Rewrite the lines between the one holding "You are a computer-use agent. 720x405 pixels." and the one holding "Open the Copilot", inclusive, changing "dropdown" to "menu" and leaving everything else as it is.

Source data
════════════════════

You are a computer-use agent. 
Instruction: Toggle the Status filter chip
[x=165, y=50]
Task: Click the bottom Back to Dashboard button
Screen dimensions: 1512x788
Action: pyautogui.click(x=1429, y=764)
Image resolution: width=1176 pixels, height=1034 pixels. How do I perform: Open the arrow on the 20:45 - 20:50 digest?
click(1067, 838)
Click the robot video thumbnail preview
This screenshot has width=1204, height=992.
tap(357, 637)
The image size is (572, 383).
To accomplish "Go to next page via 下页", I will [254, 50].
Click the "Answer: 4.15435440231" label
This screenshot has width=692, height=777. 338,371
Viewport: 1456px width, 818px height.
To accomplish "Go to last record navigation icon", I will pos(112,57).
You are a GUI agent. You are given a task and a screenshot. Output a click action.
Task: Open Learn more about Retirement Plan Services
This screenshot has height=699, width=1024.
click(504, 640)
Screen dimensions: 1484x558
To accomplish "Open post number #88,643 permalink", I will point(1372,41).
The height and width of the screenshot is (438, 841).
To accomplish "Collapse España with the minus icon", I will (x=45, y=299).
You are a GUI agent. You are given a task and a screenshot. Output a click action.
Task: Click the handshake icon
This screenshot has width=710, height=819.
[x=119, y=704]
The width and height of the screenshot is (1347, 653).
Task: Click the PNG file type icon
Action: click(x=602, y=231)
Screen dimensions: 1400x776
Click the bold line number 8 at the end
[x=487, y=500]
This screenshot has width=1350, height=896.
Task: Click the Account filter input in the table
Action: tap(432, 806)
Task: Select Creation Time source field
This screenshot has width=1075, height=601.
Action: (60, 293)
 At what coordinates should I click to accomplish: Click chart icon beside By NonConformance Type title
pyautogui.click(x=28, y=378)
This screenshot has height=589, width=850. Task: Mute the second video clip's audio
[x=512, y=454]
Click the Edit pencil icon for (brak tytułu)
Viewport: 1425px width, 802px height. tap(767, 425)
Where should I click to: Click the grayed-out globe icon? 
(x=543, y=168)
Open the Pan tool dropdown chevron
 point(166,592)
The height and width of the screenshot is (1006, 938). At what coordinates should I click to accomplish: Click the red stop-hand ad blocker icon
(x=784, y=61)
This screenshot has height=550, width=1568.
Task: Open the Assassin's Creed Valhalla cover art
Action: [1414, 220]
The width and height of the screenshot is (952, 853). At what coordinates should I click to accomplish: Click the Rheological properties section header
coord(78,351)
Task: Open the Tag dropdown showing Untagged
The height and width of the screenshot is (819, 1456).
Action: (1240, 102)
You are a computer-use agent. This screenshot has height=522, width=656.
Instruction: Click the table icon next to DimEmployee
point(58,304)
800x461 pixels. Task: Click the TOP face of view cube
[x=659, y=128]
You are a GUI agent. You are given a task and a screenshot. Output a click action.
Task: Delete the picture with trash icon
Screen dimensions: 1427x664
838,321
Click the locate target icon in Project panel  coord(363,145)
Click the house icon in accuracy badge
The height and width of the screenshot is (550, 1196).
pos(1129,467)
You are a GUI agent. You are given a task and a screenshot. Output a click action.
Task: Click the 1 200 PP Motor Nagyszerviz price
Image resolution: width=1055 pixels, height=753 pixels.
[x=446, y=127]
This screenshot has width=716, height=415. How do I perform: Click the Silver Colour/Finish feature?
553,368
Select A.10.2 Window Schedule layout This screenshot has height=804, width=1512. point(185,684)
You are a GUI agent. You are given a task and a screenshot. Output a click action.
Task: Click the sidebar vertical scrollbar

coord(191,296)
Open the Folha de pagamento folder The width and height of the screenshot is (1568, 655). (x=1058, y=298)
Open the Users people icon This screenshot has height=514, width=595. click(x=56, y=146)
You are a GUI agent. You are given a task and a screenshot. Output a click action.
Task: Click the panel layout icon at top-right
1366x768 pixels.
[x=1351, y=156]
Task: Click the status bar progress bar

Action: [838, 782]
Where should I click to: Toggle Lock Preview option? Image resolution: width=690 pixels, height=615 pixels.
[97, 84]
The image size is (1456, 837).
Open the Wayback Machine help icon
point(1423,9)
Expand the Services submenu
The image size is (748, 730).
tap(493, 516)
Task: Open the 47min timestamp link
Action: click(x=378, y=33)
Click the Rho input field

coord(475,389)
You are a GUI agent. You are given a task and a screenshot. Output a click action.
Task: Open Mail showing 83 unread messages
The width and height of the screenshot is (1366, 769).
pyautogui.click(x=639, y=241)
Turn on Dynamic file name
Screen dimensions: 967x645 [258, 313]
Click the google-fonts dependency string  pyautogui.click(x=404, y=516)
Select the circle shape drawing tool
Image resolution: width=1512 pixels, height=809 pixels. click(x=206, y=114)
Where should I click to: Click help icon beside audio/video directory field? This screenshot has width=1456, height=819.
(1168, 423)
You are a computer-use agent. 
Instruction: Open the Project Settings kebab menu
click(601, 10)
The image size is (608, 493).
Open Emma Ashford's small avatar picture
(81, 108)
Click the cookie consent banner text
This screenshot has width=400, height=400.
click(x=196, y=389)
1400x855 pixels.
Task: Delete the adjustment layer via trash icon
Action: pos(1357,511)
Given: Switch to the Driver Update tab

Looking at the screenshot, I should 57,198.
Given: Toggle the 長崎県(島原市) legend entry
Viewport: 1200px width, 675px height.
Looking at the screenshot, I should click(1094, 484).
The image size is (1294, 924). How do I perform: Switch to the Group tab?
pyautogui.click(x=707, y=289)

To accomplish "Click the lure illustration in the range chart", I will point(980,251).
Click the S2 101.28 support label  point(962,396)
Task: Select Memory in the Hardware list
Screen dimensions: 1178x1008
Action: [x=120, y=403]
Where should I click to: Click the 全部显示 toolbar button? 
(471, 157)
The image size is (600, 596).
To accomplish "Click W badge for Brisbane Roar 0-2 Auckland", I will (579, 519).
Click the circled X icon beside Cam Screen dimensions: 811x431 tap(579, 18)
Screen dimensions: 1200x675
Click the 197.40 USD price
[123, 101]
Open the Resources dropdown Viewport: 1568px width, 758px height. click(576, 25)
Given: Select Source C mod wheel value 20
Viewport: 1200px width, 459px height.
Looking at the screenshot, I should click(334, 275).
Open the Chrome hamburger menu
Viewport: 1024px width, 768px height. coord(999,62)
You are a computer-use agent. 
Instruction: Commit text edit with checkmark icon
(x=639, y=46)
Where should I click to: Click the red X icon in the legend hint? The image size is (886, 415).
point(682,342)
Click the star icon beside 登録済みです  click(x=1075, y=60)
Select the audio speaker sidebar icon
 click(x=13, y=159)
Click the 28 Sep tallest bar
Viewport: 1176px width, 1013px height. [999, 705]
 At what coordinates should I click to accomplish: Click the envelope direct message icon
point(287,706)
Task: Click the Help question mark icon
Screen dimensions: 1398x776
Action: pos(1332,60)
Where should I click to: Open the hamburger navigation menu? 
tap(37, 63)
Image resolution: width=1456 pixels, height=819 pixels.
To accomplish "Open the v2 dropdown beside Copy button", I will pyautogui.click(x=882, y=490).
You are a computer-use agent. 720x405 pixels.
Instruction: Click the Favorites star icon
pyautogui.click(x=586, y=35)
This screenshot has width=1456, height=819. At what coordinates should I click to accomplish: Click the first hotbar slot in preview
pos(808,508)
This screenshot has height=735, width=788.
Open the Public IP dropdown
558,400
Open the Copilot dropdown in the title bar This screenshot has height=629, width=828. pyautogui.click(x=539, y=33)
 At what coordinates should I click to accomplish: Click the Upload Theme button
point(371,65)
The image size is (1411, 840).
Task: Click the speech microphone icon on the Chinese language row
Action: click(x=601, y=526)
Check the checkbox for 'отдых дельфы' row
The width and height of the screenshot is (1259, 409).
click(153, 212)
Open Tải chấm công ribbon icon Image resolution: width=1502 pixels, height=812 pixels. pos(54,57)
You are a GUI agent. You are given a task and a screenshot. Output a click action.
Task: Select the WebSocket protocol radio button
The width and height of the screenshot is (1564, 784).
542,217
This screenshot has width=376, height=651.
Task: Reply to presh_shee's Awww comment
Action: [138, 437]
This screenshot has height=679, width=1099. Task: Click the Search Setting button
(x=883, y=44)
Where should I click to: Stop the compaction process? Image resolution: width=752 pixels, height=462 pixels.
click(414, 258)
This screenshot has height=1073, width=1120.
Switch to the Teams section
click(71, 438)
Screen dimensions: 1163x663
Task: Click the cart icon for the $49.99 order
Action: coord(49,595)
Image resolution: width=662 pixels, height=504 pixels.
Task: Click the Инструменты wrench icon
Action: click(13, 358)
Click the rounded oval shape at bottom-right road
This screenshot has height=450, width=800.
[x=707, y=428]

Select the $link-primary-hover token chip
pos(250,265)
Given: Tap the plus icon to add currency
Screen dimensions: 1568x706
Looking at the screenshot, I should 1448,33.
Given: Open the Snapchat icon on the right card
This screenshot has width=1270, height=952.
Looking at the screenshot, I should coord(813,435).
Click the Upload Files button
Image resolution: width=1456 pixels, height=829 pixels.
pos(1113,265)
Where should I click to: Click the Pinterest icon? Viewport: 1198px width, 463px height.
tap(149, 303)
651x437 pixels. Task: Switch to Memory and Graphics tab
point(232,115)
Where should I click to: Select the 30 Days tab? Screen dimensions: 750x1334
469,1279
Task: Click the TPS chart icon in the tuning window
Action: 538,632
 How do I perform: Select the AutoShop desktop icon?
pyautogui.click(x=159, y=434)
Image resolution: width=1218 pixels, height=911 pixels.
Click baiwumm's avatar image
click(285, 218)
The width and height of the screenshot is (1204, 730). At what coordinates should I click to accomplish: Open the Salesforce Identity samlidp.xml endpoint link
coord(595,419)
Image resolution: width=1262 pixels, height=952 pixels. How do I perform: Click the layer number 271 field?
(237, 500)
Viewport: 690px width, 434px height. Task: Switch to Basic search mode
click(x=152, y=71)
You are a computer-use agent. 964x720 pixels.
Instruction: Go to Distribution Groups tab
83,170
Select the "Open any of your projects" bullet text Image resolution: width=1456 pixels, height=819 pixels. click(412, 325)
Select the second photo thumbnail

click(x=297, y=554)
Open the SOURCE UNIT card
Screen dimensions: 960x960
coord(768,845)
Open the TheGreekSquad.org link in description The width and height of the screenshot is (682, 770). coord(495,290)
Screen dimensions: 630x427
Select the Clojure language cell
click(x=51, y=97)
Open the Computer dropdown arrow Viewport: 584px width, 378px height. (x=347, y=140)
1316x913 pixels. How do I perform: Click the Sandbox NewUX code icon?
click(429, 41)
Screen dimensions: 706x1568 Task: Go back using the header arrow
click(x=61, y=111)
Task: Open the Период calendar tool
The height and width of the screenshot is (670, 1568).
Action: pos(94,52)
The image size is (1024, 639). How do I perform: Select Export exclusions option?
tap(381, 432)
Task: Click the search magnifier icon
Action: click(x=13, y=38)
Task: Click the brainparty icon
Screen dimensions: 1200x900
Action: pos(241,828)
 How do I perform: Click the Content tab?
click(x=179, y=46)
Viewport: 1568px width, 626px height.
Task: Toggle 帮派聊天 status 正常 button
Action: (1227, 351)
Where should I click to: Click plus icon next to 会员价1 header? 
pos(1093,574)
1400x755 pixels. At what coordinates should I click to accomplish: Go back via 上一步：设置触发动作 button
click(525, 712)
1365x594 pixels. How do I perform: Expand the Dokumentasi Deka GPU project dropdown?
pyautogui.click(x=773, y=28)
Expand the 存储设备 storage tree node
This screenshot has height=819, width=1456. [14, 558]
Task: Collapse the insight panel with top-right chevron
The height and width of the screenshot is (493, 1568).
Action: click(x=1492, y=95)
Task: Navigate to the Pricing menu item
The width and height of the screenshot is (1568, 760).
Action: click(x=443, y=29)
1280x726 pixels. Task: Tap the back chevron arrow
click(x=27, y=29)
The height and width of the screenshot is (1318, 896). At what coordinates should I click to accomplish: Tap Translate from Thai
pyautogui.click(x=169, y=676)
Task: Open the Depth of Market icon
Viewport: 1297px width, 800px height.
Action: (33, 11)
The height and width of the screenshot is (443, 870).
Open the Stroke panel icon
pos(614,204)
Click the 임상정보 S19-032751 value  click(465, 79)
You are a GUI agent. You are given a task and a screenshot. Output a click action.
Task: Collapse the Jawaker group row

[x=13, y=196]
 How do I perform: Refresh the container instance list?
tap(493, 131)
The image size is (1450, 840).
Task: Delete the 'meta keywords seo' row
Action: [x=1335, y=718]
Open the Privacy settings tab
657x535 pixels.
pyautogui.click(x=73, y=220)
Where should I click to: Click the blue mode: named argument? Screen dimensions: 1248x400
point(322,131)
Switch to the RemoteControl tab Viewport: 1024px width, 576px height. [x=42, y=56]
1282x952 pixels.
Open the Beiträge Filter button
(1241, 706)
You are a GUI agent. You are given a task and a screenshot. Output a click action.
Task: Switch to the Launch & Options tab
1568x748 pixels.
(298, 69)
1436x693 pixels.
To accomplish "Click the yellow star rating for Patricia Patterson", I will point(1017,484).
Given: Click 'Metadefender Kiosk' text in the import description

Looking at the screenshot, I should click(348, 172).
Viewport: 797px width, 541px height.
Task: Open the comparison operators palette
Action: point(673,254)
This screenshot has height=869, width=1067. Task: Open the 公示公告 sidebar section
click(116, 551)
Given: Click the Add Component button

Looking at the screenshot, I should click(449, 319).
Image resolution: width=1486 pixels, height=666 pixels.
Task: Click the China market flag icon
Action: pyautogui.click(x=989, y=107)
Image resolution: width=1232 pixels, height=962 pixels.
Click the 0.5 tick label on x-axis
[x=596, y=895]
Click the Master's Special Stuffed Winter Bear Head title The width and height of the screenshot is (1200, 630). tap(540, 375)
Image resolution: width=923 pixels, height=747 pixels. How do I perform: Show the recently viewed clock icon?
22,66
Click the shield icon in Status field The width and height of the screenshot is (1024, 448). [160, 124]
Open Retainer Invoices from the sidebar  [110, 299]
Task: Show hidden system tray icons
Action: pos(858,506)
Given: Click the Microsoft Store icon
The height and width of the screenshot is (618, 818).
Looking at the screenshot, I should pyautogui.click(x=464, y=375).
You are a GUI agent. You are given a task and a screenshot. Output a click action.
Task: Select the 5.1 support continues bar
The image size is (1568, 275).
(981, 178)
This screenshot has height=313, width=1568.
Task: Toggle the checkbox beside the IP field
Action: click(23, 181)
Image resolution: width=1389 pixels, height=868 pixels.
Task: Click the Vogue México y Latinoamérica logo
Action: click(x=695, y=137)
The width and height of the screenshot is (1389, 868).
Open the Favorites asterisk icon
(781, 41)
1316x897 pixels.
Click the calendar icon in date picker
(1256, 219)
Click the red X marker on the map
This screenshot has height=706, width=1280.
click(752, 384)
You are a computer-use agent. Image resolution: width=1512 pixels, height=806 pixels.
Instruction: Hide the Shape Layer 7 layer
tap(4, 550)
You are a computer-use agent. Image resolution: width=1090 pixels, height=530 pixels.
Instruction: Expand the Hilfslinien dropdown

════════════════════

» **EXERCISE ANSWER**
You are a computer-use agent. 720x405 pixels.
Instruction: Click the Favorites star icon
pyautogui.click(x=586, y=35)
This screenshot has width=1456, height=819. At what coordinates should I click to accomplish: Click the first hotbar slot in preview
pos(808,508)
This screenshot has height=735, width=788.
Open the Public IP menu
558,400
Open the Copilot menu in the title bar This screenshot has height=629, width=828. pyautogui.click(x=539, y=33)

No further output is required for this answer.